Si l’on peut rire de tout, encore faut-il faut trouver le bon angle.
Restaurer la mémoire historique
Contre ce challenge qu’ils jugent «sordide», certains internautes ont entrepris une campagne pour restaurer la réalité historique inhérente à ces photos. À grand renfort de publications, ils reprennent les images de ces figures emblématiques en les restituant dans leur contexte.
Un contre-challenge nécessaire, soutient Arol Ketchiemen, pour qui l’impact de ce phénomène peut être destructeur sur le long terme. Un tel défi, dénonce l’écrivain, «nous habitue à banaliser la profanation de la mémoire de nos ancêtres.
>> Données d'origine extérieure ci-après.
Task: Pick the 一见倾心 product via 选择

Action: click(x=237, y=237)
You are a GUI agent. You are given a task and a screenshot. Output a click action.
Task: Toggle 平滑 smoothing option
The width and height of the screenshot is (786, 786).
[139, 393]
Et pourtant, en Afrique, la mémoire des ancêtres est sacrée».
«Un phénomène similaire sur les juifs morts pendant la Shoah ne serait pas possible au risque de provoquer une indignation mondiale», précise ce passionné d’histoire.
Dans un pays où la conscience historique reste un luxe pour bon nombre d’individus et où certaines archives attendent toujours d’être déclassifiées, le phénomène contribue aussi, poursuit Arol Ketchiemen, «à abrutir considérablement le peuple».
«Même inconsciemment, certaines personnes peu renseignées peuvent associer les images de nos ancêtres véhiculées avec des légendes dégradantes qui les accompagnent à de la vérité. Abondamment relayées, celles-ci peuvent être mieux référencées sur Google que les originales», prévient-il, soulignant également la nécessité de «mettre au grand jour la véritable histoire de ces hommes et femmes dont les images ont été utilisées».
Si ce nouveau buzz sur la toile au Cameroun continue de faire des émules, il a eu le mérite de relancer le débat sur la nécessité d’enseigner l’histoire de l’Afrique afin de lutter contre les préjugés et les stéréotypes. Mais aussi, il permet de mettre en évidence le rôle joué par certaines figures emblématiques dans le passé du continent.